── Input ──

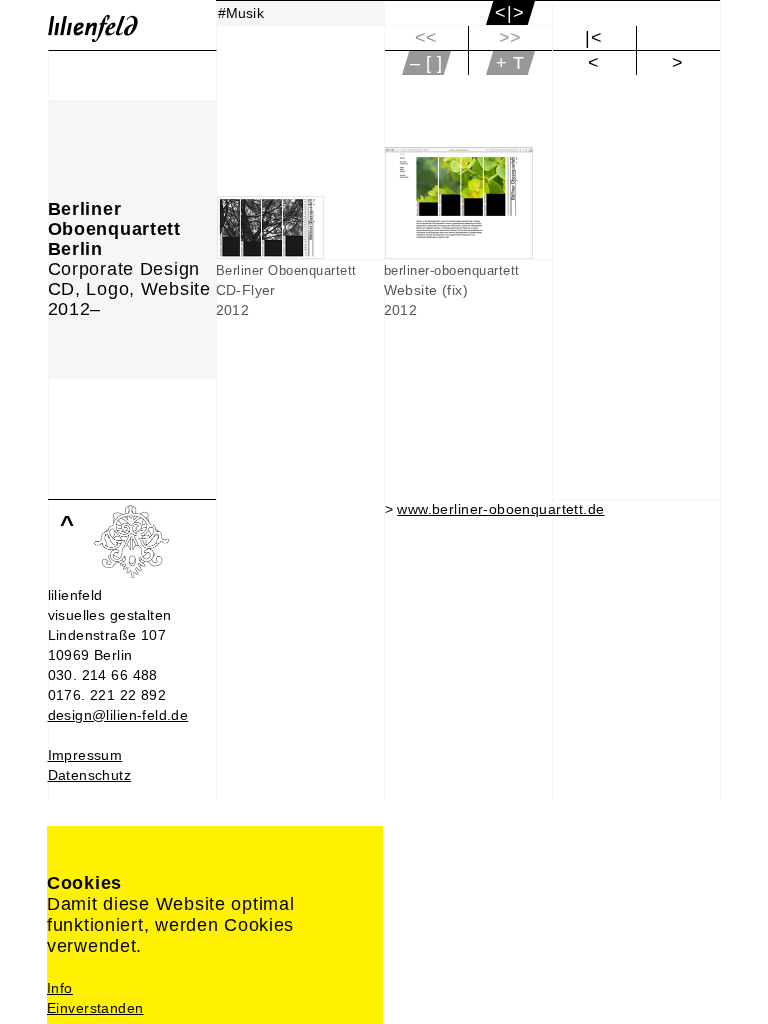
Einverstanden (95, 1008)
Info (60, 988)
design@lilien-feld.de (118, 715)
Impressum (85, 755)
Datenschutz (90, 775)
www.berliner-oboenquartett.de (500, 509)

───

Problem details: Without the pictures, write out the whole listing above exactly as it appears.

Final answer:
Einverstanden (95, 1008)
Info (60, 988)
design@lilien-feld.de (118, 715)
Impressum (85, 755)
Datenschutz (90, 775)
www.berliner-oboenquartett.de (500, 509)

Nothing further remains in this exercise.